Incriminée dans plusieurs affaires politico-financières, la famille d’origine indienne Gupta, qui est très proche du chef de l’Etat sud-africain Jacob Zuma, est visée par une plainte du principal parti d’opposition.

L’Alliance démocratique (Da) du jeune leader Mmusi Maimane a déposé le lundi 3 juillet 2017 une nouvelle plainte contre l’influente et richissime famille indienne Gupta. Une famille qui est très proche du président sud-africain Jacob Zuma. Les Gupta sont accusés d’avoir utilisé des fonds publics pour financer le mariage d’un de leurs membres. D’après certains médias sud-africains, la facture du mariage d’une des nièces de la famille Gupta en 2013 a été payée par de l’argent public destiné au financement d’un projet agricole. Député de l’Alliance démocratique (Da), David Maynier estime que «le fait que l’argent du contribuable destiné à venir en aide aux pauvres est soupçonné d’avoir servi à payer un mariage du client numéro un du président Jacob Zuma, la famille Gupta, est tout simplement grotesque».

 

Au cœur d’«un gouvernement parallèle »

 

Il affirme que cela doit faire «l’objet d’une enquête résolue et impartiale». Cette plainte survient à la suite de nombreuses réactions des membres de la société civile, des partis de l’opposition et même des cadres du Congrès national africain (Anc, le parti au pouvoir) appelant le chef de l’Etat sud-africain à démissionner de ses fonctions. L’opposition cherche depuis plusieurs mois à destituer le chef de l’Etat sud-africain. Le président sud-africain s’est déjà expliqué au Parlement sur ses liens avec les Gupta. Les Gupta sont au centre de nombreux scandales reprochés à Jacob Zuma. Mmusi Maimane s’offusque de ce que son pays soit dirigé par «un gouvernement parallèle» et que «des fonds sont drainés en dehors du pays».

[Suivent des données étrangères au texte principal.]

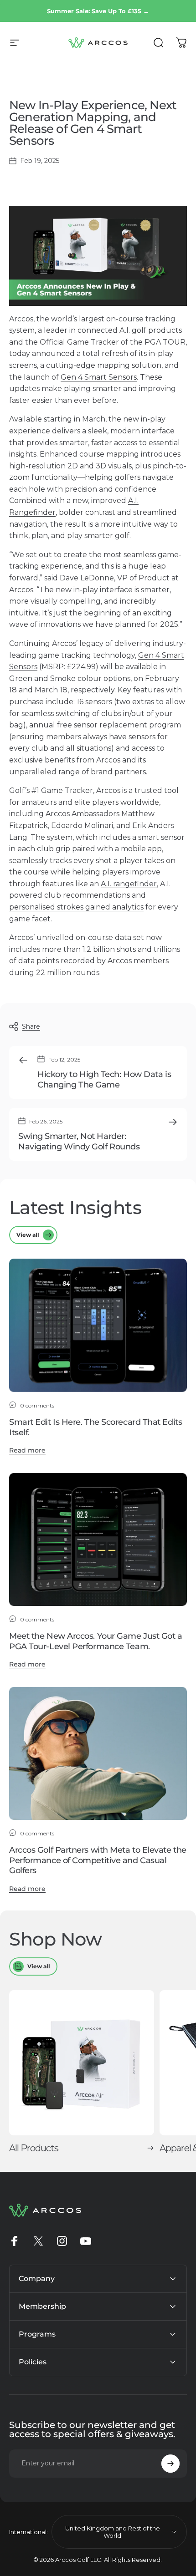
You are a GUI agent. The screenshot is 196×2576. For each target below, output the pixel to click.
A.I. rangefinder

On se rappelle que deux membres de l’Anc ont affirmé s’être vu proposer un poste de ministre par les hommes d’affaires d’origine indienne. L’influence des Gupta peut permettre de contrôler des entreprises publiques, de rafler des contrats et de bénéficier des faveurs. Jacob Zuma et son entourage, constitué entres autres personnalités des ministres et des vice-ministres, sont impliqués dans des affaires de corruption dans l’attribution de marchés publics et d’enrichissement illicite. Un système où l’influence est monnayée en manipulant les enfants de responsables politiques. Fils de Zuma, M. Duduzane serait le lien entre les familles Zuma et Gupta.

 

«Pillage économique en règle »

 

Les Gupta auraient engrangés 363 millions d’euros de pots-de-vin lors de l’achat de locomotives par la compagnie ferroviaire publique Transnet. Connus sous le nom de «GuptaLeaks», environ 200 000 courriels et documents que des lanceurs d’alerte ont confiés à des journalistes d’investigation constituent des preuves accablantes de la mainmise de la famille Gupta sur le sommet de l’Etat sud-africain. Vice-président sud-africain et candidat à la succession de Jacob Zuma, Cyril Ramaphosa a déclaré au Parlement que «la capture de l’Etat est odieuse». Avant lui, l’ancien trésorier de l’Anc Mathews faisait remarquer qu’«après l’apartheid, le scandale Zuma-Gupta est le pire crime jamais commis contre le peuple sud-africain. Nous assistons à un pillage économique en règle».

 

Edmond Kamguia K.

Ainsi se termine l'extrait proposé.